--- DOCUMENT SEGMENT Enclosed Below ---

3 months to permit Holot migrants personal items, High Court tells state

“The decision clarifies to the state that it must treat the asylum seekers in Holot with dignity."

AFRICAN REFUGEES are seen leaving the Holot detention facility. (photo credit: REUTERS/AMIR COHEN)
AFRICAN REFUGEES are seen leaving the Holot detention facility.
(photo credit: REUTERS/AMIR COHEN)
The state has three months to institute a new more open policy toward permitting migrants in open detention in Holot to bring personal items into the facility, the High Court of Justice ruled Tuesday.
Lawyer Elad Kahana who filed the petition on behalf of the Tel Aviv University Clinic for Refugee Rights, the Association for Civil Rights in Israel and others, responded that, “the state over and over again claims that Holot is not a prison and yet it treats them like prisoners.”
“The decision clarifies to the state that it must treat the asylum seekers in Holot with dignity,” he added.

--- End of Enclosed DOCUMENT SEGMENT ---
--- EXTRACTED DATA Enclosed Below ---

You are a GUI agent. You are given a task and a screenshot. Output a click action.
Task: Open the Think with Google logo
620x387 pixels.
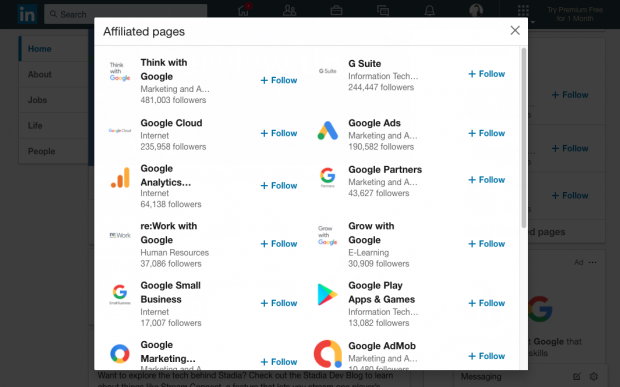(x=120, y=72)
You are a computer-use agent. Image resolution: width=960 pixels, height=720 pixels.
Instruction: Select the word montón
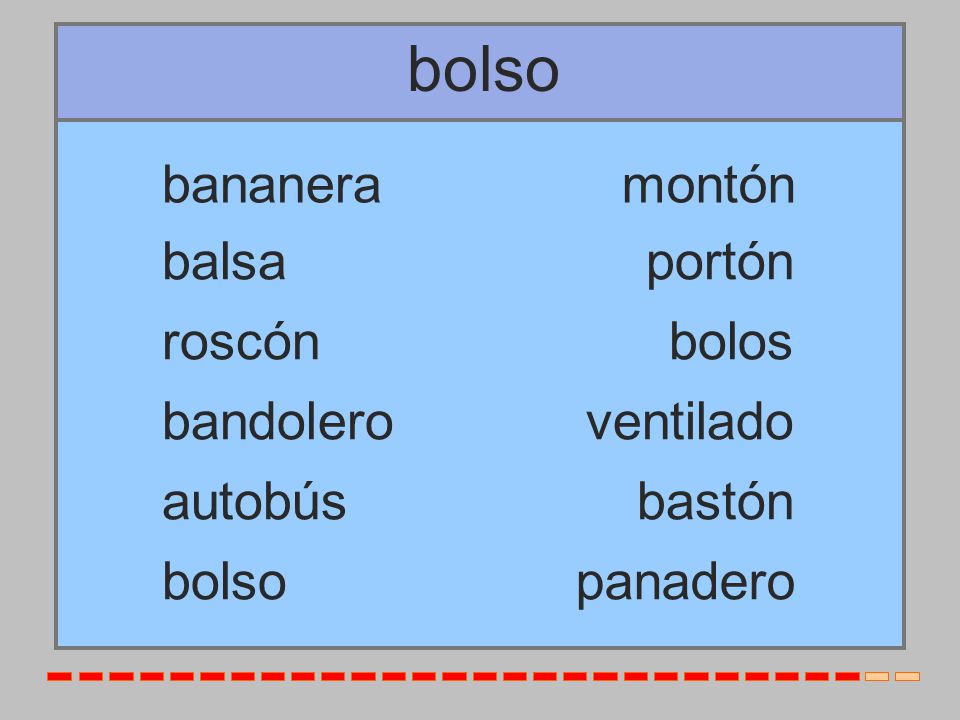(x=708, y=186)
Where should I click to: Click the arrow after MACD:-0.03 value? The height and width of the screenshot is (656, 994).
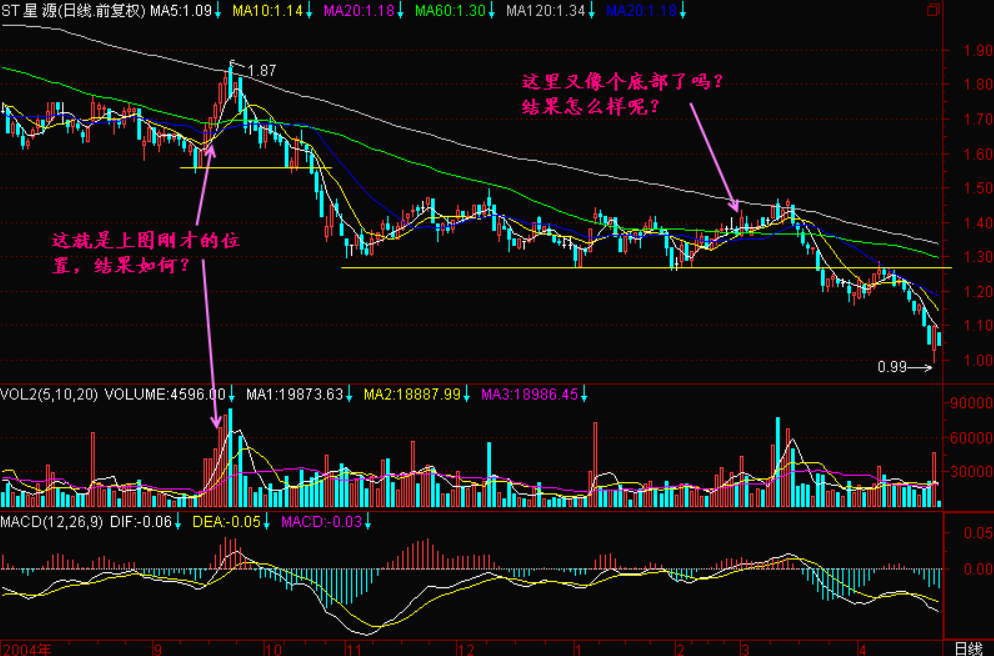point(366,522)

--- End of Enclosed EXTRACTED DATA ---

_YOUR TASKS_.
1 - Quote the part of the Holot report starting with "3 months to" and going on through "facility. (photo credit: REUTERS/AMIR COHEN)".
2 - Answer these from the Holot report:
(a) How much time does the state have to put the new policy in place?
(b) On what day did the High Court of Justice rule?
(c) Which lawyer filed the petition?
3 - Translate this sentence from the Holot report into Spanish: "The state has three months to institute a new more open policy toward permitting migrants in open detention in Holot to bring personal items into the facility, the High Court of Justice ruled Tuesday."
Rely only on the Holot report for everything here.

_ANSWER LIST_.
1 -
3 months to permit Holot migrants personal items, High Court tells state

“The decision clarifies to the state that it must treat the asylum seekers in Holot with dignity."

AFRICAN REFUGEES are seen leaving the Holot detention facility. (photo credit: REUTERS/AMIR COHEN)

2 -
(a) Three months.
(b) Tuesday.
(c) Elad Kahana.

3 - El Estado tiene tres meses para establecer una política nueva y más abierta que permita a los migrantes en detención abierta en Holot traer objetos personales a la instalación, dictaminó el martes el Tribunal Superior de Justicia.